One year ago Lehman Brothers filed for the biggest bankruptcy in U.S. corporate history, setting off one of the most volatile and unpredictable years since the Great Depression.

The day the 158-year-old firm went bankrupt, the financial landscape changed forever.

"I think the government rues the day it let Lehman fail, because that was ground zero of the economic crisis," Business Week's Roben Farzad told CBS' "The Early Show."

A year later the crisis is still unfolding. The Dow is down more than a thousand points, unemployment is close to 10 percent, and the government has pumped trillions of dollars into the economy.

Banking industry insiders tell CBS News they warned the government about a potential collapse.

"We warned about downsizing the largest mega-institutions," said Paul Merski, senior vice president of the Independent Community Bankers of America. "We have a situation where only 4 megabanks are controlling nearly half of all the financial assets in the county.

"That is a recipe for a disaster," Merski told CBS News correspondent Anthony Mason.

Treasury Secretary Timothy Geithner said the banks are more stable.
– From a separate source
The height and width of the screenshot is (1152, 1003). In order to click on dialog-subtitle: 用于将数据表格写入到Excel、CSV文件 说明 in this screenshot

"Actually the banks as a whole are in a much stronger position today than they were nine months ago," he said.

But 92 banks have failed so far this year, compared to 2007 when there were a mere 3 failures.
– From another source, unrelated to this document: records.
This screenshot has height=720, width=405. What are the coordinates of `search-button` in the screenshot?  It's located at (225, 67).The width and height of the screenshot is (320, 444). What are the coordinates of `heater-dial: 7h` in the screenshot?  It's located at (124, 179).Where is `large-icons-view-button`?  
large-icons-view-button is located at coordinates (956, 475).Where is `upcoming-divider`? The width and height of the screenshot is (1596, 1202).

Merski, and others we spoke to, said more banks could fail if Congress doesn't act.

"If you're 'too big to fail,' you're too big to exist," Merski told CBS.

Another area where little has changed: lavish bonuses.

"The problem with bonuses is not just the amount but, from the public standpoint, [giving] people incentive to gamble with somebody else's money and not paying a penalty," said Rep. Barney Frank, D-Mass., Chairman of the House Financial Services Committee.

While the president is optimistic, Americans aren't. According to a new poll, 7 out of 10 say the government hasn't taken enough safeguards to prevent another meltdown.

Have we made progress, and what more needs to be done to prevent another financial meltdown?

Professor Elizabeth Warren, Chair of the Congressional Oversight Panel on TARP funds, was asked on CBS's "Early Show" if changes are in place to make sure that could never happen again.

"The problem we have is that all the same rules that got us into this crisis to begin with are basically the same rules that are in place," Warren said. "We haven't yet made the structural changes we need to make, to make sure we don't head that [way] again."

A recent report by the TARP oversight panel stated, "Changing accounting standards helped the banks temporarily by allowing them greater leeway in describing their assets, but it did not change the underlying problem. In order to advance a full recovery in the economy, there must be greater transparency, accountability, and clarity, from both the government and banks, about the scope of the troubled asset problem. Treasury and relevant government agencies should work together to move financial institutions toward sufficient disclosure of the terms and volume of troubled assets on institutions' books so that markets can function more effectively."

What Warren said is needed is "big change."

"This isn't about saying this one thing and we'll make them stop doing the other thing. It's really about structure, and the way the plan works is that it starts at the consumer end. We have to remember this crisis started one household as a time with lousy mortgages and too much credit card debt. And it says we're going to change some of those basic rules so that consumers have better tools so that nobody gets fooled - so you can tell what kind of costs you're taking up front.

"And then there are structural changes on up the line, all the way up to what's called systemic risk regulation, where all of these products have been aggregated and are producing so much risk on Wall Street and for the rest of the economy."